Maybe they measure myoglobin concentration nowadays, I don't even know.
If you define muscle type based on myosin concentration or the dominant variant of myofibrillar ATPase, then you don't define it based on myosin.
Is is possible angiogenic etc manipulation (?) via EPO usage, not to mention testosterone and HgH could also have an impact on myosin expression without any corresponding muscle fibre type changes?
Anything can be a subtle expression factor without us knowing it. EPO and HGH are triggers for receptors, so who knows what all the tiny elements in the overall cascade are that could affect myosin expression. Nothing is a one way street in gene expression and not to mention it is kind of a psuedo-zero-sum game; one gene is expressed less if another gene is expressed more.
But we know the overall mechanisms of these drugs.

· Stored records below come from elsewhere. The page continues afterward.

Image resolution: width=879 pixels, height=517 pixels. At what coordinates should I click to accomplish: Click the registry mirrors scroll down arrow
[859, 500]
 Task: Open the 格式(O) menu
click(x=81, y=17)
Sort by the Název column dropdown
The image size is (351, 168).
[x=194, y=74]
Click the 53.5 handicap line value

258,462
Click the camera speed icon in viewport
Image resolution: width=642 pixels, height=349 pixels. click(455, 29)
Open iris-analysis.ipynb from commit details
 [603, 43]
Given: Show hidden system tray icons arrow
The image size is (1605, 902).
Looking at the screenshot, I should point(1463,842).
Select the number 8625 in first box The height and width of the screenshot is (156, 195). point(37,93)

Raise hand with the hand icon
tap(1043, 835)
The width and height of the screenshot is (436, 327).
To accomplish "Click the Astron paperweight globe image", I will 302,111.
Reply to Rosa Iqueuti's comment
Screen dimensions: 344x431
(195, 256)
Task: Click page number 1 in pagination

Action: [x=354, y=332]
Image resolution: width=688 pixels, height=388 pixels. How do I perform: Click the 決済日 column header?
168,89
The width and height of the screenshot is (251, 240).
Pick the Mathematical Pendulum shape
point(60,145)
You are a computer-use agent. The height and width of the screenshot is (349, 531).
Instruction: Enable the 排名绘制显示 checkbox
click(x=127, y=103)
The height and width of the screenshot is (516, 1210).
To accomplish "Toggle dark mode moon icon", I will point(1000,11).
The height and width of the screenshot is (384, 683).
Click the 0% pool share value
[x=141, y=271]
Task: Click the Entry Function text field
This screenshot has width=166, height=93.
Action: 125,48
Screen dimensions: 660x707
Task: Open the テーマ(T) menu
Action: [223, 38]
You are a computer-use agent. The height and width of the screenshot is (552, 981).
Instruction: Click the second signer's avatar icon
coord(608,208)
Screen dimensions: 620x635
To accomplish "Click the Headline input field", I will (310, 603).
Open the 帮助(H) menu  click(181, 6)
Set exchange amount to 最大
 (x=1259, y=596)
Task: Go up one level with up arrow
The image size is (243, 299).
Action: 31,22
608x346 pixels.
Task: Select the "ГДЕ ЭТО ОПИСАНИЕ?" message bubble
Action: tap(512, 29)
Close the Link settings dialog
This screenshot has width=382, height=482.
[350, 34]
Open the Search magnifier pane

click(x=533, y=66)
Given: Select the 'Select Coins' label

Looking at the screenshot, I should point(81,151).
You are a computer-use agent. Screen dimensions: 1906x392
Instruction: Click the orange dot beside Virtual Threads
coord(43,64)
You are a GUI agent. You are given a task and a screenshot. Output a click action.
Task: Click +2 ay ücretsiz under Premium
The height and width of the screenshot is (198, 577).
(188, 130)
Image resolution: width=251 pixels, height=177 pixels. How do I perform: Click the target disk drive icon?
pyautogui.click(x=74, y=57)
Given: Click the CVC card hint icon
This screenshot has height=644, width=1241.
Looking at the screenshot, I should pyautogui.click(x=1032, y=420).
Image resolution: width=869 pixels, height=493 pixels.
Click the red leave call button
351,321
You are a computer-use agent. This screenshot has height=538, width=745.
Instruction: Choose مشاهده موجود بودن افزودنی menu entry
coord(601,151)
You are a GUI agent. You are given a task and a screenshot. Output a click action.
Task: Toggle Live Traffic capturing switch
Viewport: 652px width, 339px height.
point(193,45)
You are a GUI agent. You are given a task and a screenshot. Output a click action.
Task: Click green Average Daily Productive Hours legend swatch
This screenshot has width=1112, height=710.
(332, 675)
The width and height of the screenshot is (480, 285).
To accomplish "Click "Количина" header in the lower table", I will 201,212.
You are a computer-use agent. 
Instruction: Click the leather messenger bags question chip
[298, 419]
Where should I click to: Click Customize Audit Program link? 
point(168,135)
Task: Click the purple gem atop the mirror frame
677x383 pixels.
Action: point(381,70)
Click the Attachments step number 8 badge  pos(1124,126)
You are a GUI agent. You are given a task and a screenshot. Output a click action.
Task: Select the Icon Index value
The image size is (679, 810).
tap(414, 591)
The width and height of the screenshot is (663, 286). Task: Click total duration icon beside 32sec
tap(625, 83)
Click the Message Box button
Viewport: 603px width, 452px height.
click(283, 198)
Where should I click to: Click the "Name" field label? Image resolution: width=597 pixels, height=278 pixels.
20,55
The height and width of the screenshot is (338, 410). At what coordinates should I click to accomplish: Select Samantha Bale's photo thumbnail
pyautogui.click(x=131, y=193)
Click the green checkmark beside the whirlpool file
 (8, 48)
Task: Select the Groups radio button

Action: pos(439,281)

That said, the body does have a mechanism for changing a tiny bit of type I to type II and more importantly to make type I or type II develop out of stem cells. So whatever enzyme or receptor or hormone is involved there, it can be abused someday as a drug. We just know it isn't EPO or HGH.
And when we look at the more straightforward testosterone, we don't even know which all the genes are it promotes and which genes it would never touch.
And we didn't even touch upon the splicing of all these dozens of enzymes involved in metabolism. of glycogen in muscles.
And even so, if this happened in Armstrong, it doesn't explain why it didn't happen in all these other doped up athletes. It isn't even the doping that he measured. All that improvement would mostly come from being able to use more oxygen, not to use it more efficiently because of completely different ratios of enzyme-variants being expressed.
If that is what happens it would require a lot of evidence to substantiate.